Microglial Responses after Ischemic Stroke and Intracerebral Hemorrhage

1Department of Immunology, University of Connecticut Health Center, Farmington, CT 06032, USA
2Department of Neuroscience, University of Connecticut Health Center, Farmington, CT 06032, USA
3Department of Neurology, University of Connecticut Health Center and Hartford Hospital, Hartford, CT 06102, USA
4Department of Neurosurgery, Hartford Hospital, Hartford, CT 06102, USA

Received 10 May 2013; Revised 6 August 2013; Accepted 28 August 2013

Academic Editor: Jeffrey Zirger

Copyright © 2013 Roslyn A. Taylor and Lauren H. Sansing. This is an open access article distributed under the Creative Commons Attribution License, which permits unrestricted use, distribution, and reproduction in any medium, provided the original work is properly cited.
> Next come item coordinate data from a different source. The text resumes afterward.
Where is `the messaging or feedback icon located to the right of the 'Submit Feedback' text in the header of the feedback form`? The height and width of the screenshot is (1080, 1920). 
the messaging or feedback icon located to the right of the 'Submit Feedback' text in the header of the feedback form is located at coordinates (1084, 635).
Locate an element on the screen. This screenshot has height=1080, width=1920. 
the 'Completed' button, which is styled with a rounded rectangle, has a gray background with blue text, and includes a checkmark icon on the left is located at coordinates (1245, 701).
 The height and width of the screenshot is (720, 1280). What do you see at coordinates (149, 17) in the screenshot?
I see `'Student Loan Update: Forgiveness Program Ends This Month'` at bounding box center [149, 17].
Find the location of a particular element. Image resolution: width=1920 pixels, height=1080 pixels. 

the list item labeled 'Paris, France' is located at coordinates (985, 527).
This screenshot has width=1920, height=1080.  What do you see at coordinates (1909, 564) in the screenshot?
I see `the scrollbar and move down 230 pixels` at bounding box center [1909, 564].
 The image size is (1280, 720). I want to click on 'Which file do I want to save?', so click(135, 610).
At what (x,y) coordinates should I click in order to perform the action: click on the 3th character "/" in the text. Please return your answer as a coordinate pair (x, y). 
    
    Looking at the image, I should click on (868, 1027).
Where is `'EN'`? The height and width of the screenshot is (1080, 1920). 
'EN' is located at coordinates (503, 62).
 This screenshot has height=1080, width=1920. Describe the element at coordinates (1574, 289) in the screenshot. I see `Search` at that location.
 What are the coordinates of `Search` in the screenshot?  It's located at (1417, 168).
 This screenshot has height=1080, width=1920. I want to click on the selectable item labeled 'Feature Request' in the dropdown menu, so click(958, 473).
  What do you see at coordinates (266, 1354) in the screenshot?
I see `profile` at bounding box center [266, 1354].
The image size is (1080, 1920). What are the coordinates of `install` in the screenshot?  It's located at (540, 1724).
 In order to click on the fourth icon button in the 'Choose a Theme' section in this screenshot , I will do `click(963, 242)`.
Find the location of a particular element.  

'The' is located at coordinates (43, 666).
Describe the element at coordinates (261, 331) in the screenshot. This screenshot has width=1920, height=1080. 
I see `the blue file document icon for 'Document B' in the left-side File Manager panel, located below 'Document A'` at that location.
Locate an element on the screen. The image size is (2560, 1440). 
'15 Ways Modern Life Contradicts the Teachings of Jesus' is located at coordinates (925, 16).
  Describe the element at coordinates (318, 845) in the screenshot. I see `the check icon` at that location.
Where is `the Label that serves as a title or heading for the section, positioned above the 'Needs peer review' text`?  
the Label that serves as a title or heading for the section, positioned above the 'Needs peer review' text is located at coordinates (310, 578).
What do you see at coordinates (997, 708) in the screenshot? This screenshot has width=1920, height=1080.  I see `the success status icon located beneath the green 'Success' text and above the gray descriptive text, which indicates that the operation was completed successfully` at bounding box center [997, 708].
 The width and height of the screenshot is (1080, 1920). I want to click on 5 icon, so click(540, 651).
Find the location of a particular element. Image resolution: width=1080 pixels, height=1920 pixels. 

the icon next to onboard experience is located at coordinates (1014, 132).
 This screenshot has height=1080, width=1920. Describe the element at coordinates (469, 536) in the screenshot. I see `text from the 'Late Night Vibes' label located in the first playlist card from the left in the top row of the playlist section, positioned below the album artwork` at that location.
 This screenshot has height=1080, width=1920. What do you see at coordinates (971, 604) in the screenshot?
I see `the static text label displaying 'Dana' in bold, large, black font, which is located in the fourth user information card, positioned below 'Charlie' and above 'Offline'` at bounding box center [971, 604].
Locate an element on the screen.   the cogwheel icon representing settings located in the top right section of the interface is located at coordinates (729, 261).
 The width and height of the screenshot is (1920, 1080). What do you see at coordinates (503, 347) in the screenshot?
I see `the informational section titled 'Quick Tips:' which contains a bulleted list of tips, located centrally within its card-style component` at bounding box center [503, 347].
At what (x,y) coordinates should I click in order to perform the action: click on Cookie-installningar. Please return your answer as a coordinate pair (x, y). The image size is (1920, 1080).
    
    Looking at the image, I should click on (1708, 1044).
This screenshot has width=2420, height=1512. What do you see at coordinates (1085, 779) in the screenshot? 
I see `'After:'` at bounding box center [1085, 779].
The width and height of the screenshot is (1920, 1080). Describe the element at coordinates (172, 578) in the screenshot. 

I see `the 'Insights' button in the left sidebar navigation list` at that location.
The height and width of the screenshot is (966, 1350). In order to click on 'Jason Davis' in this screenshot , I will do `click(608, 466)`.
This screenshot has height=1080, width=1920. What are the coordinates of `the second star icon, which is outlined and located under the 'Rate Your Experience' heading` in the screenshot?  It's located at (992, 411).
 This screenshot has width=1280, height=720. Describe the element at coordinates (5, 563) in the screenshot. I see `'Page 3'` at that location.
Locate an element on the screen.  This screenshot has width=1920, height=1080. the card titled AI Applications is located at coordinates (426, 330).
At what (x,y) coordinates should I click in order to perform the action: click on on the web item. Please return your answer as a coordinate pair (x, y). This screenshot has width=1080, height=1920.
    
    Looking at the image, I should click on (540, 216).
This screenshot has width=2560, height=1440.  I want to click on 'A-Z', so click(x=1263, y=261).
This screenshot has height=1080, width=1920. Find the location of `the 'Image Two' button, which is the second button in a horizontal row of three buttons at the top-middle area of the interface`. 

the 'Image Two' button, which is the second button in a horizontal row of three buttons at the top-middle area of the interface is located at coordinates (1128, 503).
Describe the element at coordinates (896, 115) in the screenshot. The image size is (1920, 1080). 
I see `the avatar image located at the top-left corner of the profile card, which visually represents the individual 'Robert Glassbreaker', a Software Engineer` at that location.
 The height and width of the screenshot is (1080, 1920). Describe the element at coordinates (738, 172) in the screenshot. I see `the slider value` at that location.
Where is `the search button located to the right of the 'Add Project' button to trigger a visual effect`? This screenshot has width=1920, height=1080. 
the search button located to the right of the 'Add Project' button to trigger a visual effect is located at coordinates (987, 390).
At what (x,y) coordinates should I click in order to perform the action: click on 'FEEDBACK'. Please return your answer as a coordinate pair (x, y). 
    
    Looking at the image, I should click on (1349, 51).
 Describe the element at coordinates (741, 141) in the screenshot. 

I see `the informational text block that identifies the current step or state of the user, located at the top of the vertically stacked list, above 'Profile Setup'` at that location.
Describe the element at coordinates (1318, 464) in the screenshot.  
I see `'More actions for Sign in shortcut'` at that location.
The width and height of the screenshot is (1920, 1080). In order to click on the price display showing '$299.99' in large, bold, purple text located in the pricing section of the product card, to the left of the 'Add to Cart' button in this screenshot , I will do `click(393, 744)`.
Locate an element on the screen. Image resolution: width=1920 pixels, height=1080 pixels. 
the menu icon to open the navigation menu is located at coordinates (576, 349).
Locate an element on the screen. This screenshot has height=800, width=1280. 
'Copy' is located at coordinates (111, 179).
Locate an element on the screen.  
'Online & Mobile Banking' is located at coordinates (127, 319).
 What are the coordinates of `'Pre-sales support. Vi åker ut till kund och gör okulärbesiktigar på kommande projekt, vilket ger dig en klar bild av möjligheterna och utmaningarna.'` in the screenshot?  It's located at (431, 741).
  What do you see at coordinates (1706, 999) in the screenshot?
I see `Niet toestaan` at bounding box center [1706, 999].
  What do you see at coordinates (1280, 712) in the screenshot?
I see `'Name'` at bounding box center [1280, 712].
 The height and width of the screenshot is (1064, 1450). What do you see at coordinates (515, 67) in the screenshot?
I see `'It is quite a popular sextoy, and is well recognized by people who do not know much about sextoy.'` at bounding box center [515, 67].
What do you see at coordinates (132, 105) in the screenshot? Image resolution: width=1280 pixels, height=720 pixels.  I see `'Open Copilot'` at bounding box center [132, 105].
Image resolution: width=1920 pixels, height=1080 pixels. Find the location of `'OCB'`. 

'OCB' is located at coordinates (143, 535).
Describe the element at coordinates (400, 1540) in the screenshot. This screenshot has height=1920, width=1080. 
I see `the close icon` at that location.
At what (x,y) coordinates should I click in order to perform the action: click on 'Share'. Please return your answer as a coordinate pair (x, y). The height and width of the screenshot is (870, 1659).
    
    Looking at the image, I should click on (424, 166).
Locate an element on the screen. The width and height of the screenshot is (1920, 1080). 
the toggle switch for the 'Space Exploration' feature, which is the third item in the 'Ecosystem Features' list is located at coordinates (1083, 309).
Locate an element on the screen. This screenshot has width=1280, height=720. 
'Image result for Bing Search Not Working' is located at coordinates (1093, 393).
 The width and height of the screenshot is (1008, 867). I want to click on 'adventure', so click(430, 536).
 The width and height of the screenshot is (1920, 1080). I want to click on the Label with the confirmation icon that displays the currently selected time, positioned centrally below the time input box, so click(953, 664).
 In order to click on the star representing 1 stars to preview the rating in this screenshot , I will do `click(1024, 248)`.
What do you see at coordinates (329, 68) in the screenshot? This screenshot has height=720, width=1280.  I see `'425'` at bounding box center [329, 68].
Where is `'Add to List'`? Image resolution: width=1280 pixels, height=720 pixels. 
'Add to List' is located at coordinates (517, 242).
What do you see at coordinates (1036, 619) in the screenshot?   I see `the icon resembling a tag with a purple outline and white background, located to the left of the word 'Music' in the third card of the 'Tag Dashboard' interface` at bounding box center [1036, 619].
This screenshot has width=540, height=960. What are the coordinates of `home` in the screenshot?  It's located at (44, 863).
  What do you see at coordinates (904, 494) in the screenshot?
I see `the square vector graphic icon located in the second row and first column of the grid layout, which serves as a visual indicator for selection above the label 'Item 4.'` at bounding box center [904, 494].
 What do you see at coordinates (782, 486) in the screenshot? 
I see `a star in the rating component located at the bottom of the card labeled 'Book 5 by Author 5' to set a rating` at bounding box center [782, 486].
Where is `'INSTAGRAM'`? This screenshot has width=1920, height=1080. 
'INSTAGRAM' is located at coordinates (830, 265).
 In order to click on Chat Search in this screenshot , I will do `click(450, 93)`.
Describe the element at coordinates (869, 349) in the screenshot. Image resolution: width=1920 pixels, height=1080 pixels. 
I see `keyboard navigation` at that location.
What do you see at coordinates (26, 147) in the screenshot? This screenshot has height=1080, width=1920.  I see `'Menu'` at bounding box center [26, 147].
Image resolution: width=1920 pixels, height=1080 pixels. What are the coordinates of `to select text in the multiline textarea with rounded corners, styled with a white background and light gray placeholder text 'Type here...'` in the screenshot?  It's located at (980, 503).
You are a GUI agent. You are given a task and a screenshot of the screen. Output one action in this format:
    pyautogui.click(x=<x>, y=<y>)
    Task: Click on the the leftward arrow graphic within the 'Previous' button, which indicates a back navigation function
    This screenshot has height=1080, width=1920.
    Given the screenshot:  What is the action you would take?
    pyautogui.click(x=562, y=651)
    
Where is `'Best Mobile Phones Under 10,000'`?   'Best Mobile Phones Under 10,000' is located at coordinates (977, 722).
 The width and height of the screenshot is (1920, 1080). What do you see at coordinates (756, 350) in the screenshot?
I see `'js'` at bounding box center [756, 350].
Stroke is a leading cause of death worldwide. Ischemic stroke is caused by blockage of blood vessels in the brain leading to tissue death, while intracerebral hemorrhage (ICH) occurs when a blood vessel ruptures, exposing the brain to blood components. Both are associated with glial toxicity and neuroinflammation. Microglia, as the resident immune cells of the central nervous system (CNS), continually sample the environment for signs of injury and infection. Under homeostatic conditions, they have a ramified morphology and phagocytose debris. After stroke, microglia become activated, obtain an amoeboid morphology, and release inflammatory cytokines (the M1 phenotype). However, microglia can also be alternatively activated, performing crucial roles in limiting inflammation and phagocytosing tissue debris (the M2 phenotype). In rodent models, microglial activation occurs very early after stroke and ICH; however, their specific roles in injury and repair remain unclear. This review summarizes the literature on microglial responses after ischemic stroke and ICH, highlighting the mediators of microglial activation and potential therapeutic targets for each condition.